▶ Stated task a:
Extract every line of the records that contains the string "height", matching case exactly.

** start of Document extract **

Eric, no snow at all here. My father-in-law in the Hartford, Conn. area got around 6 inches.


----------



## Scott Ware (Nov 8, 2012)

Eric, there was another Paph. Crystelle at the auction. oke:

I can't remember who got it - I think it either went to Massachusetts or Texas. There was something for everyone either at the sales tables or at the auction. People went home with boxes full of orchids.

I really wanted some of those _Paph. anitum_ hybrids that Mainshow was offering, but I wasn't paying attention and missed out. The only thing I took home that I hadn't brought with me was a whopper of a chest cold.


----------



## NYEric (Nov 8, 2012)

Another $700 Crystelle!? 
Sorry to hear you got sick, feel better.


----------



## rob (Nov 8, 2012)

Crystelle didn't come to mass this time unlike the last time if was offered, if it's any consolation Eric, I have not bloomed the one I paid $400 for three years ago. I had a great time and do recommend that all of you who may be on the fence to reconsider going next year given the access to all people big in this world and as well to meet all the slipper talk folks that go.
Cheers,
Rob


----------



## paphreek (Nov 8, 2012)

Julie and I had a great time. The symposium just gets better and better. We also enjoyed a few days before and after with our son and daughter-in-law. We took a boat tour on the St. John's River by Blue Springs and went to a "pick your own" citrus orchard.


----------



## cnycharles (Nov 11, 2012)

rob said:


> if it's any consolation Eric, I have not bloomed the one I paid $400 for three years ago.



ouch! i'd be having some serious talking to a plant being uppity like that!


----------

** end of Document extract **
** start of Given entries **

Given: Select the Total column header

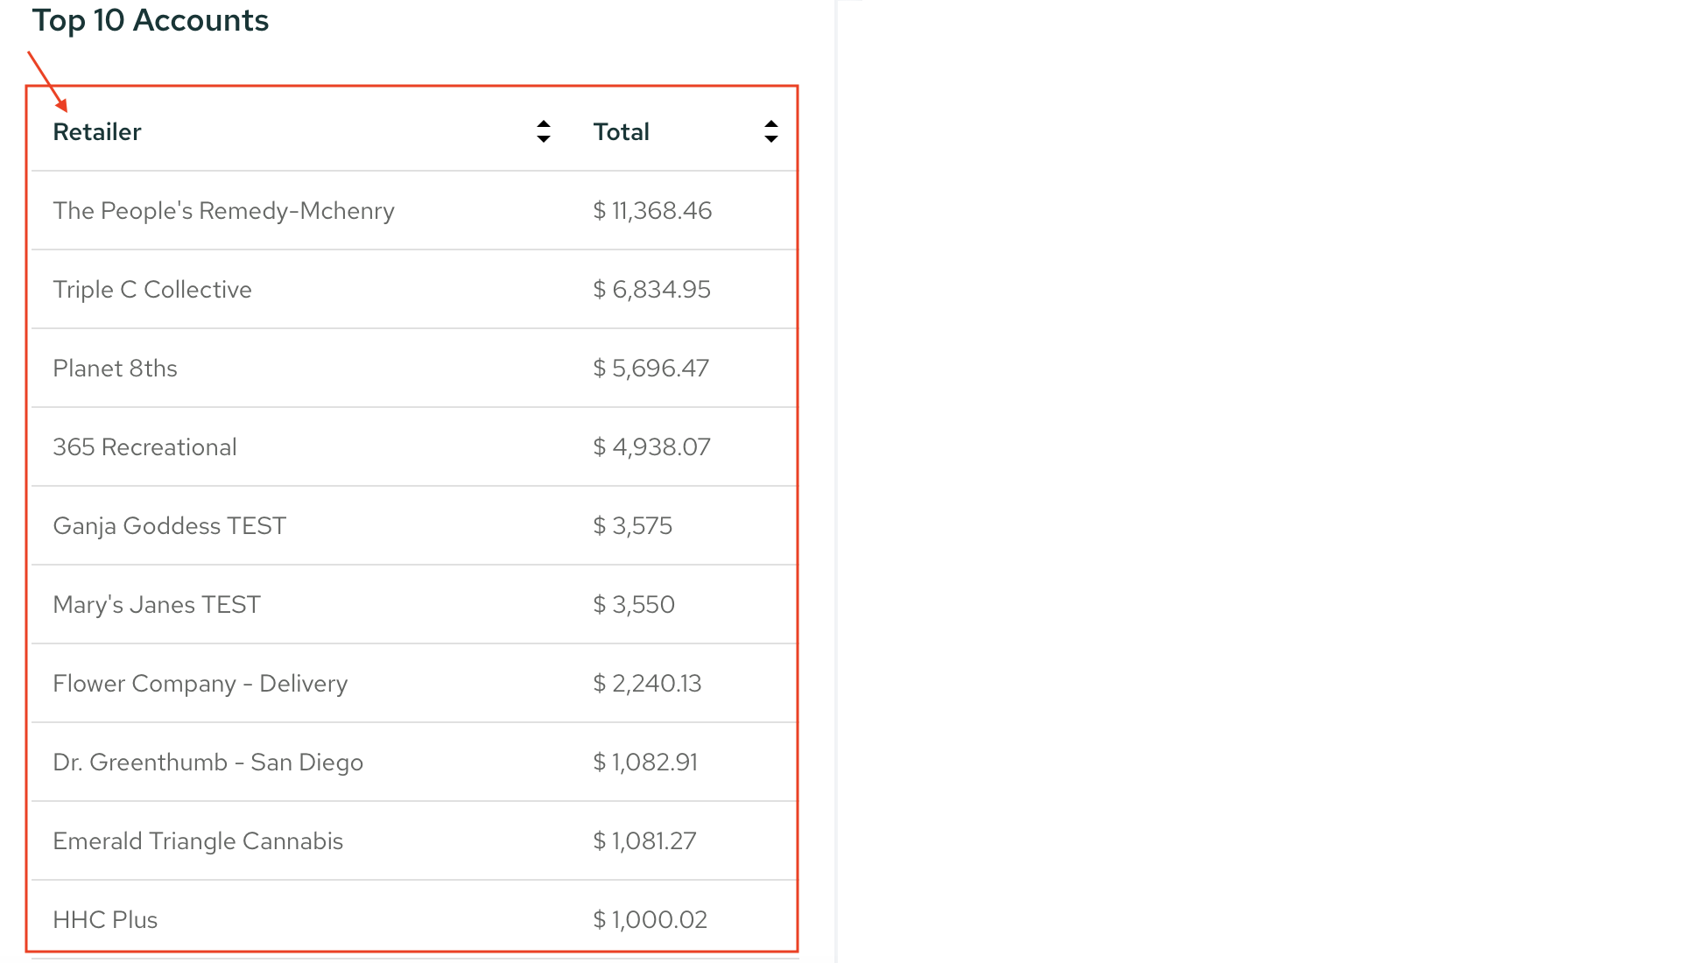Looking at the screenshot, I should point(622,131).
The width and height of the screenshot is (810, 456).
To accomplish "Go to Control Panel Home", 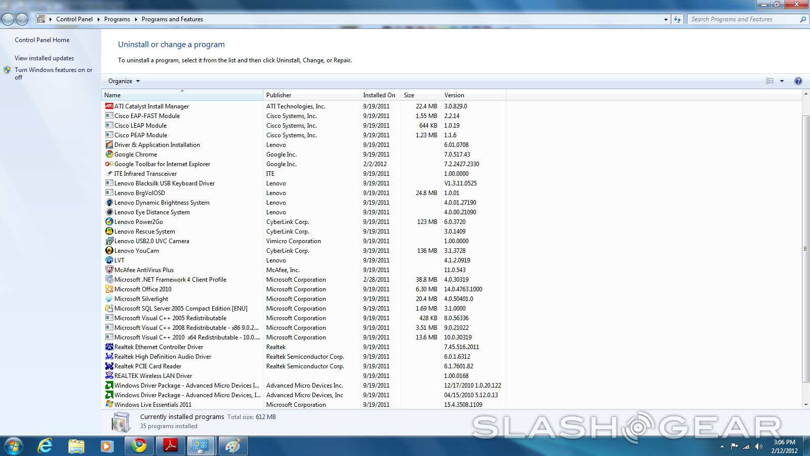I will point(42,40).
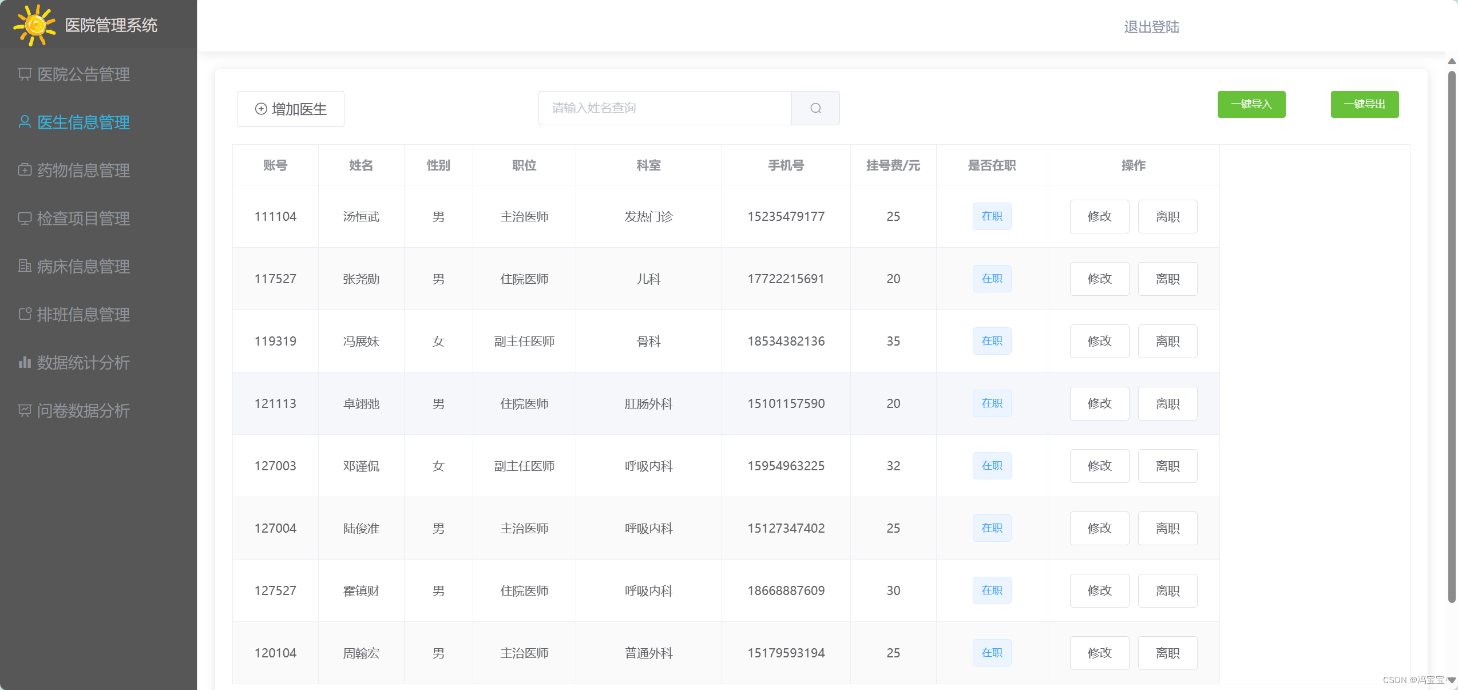Select the 排班信息管理 schedule icon
The width and height of the screenshot is (1458, 690).
[x=25, y=314]
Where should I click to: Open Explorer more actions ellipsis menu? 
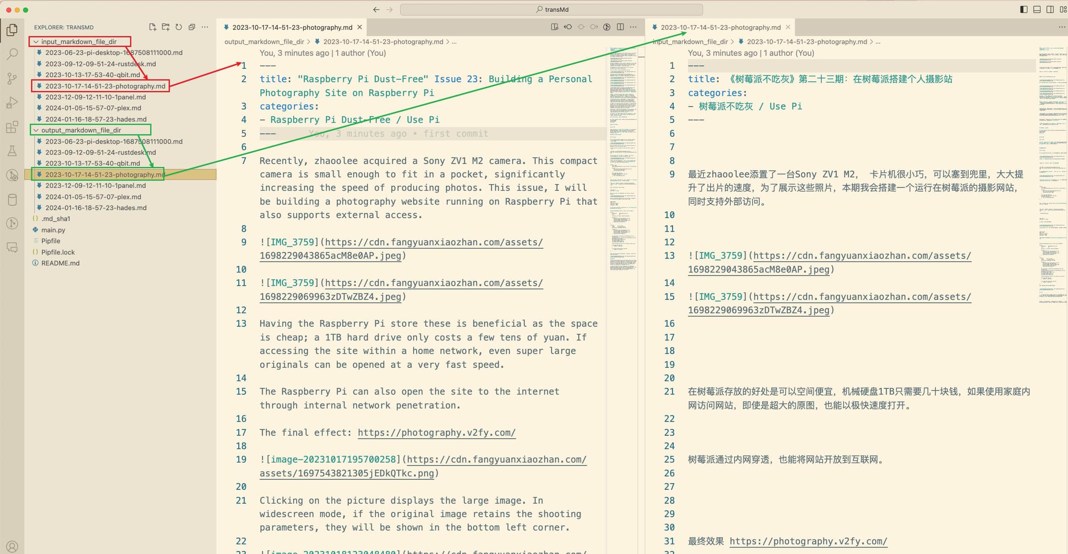pyautogui.click(x=205, y=27)
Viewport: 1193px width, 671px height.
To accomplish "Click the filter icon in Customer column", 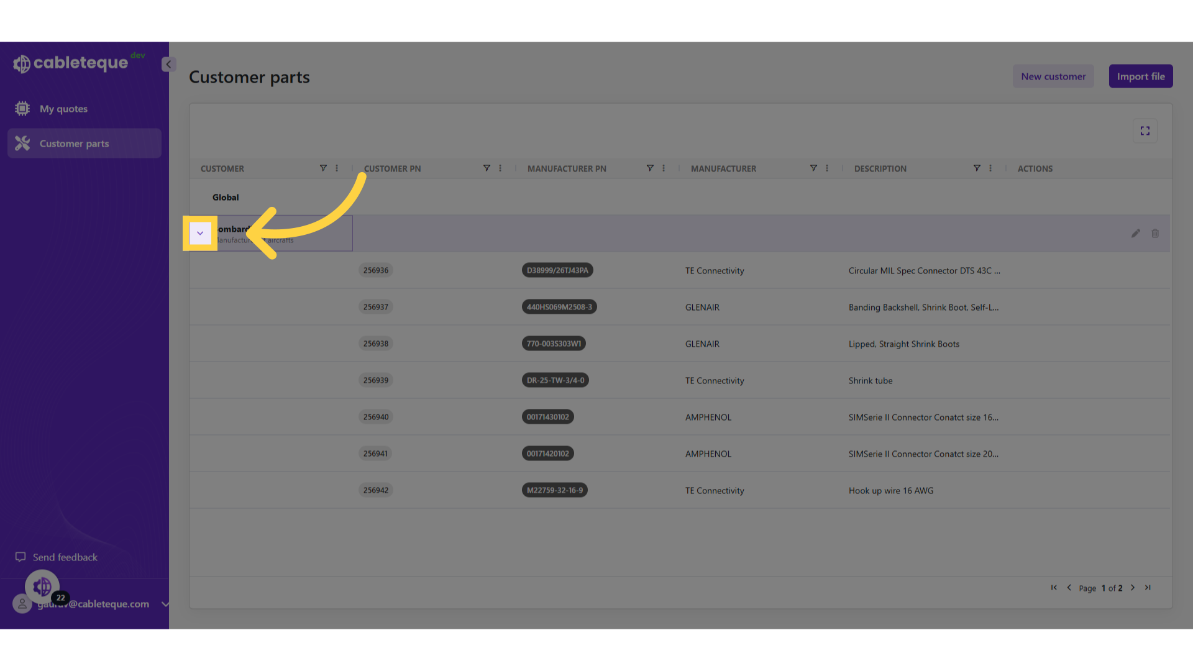I will [x=323, y=168].
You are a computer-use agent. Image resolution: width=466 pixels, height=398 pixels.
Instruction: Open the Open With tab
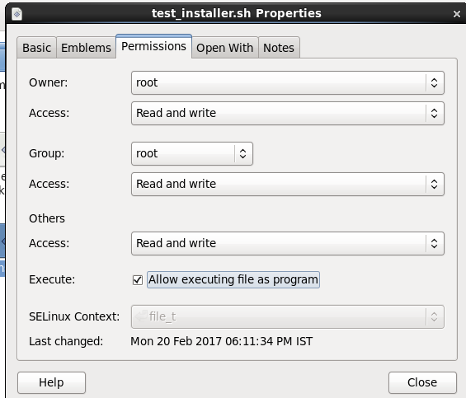pos(224,48)
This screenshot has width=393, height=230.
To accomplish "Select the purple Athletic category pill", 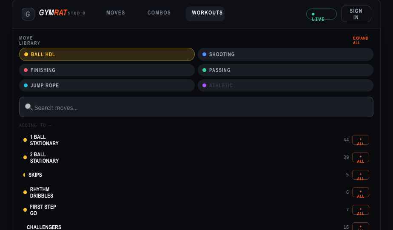I will click(285, 85).
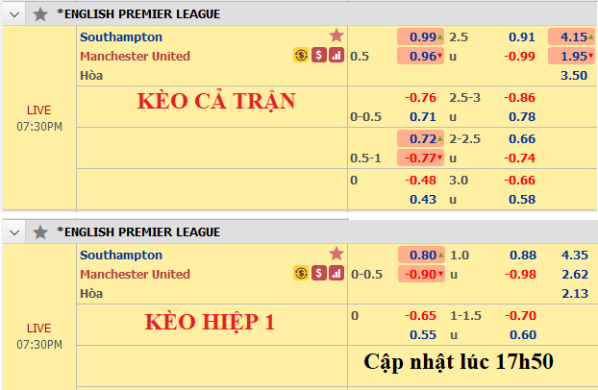The image size is (598, 390).
Task: Open the bar chart statistics icon in the KÈO CẢ TRẬN panel
Action: pos(336,56)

** end of Given entries **

▶ Stated task b:
Answer these questions using the orchid forum thread.
(i) How many inches of snow did the father-in-law in the Hartford, Conn. area get?
(ii) On which river did paphreek take a boat tour?
(iii) How much did rob pay for the plant he has not bloomed?

▶ Exercise answer a:
The width and height of the screenshot is (810, 456).
The width and height of the screenshot is (1458, 690).
Viewport: 1193px width, 671px height.
You are a computer-use agent. Image resolution: width=466 pixels, height=398 pixels.
This screenshot has width=393, height=230.

▶ Exercise answer b:
(i) Around 6 inches.
(ii) The St. John's River.
(iii) $400.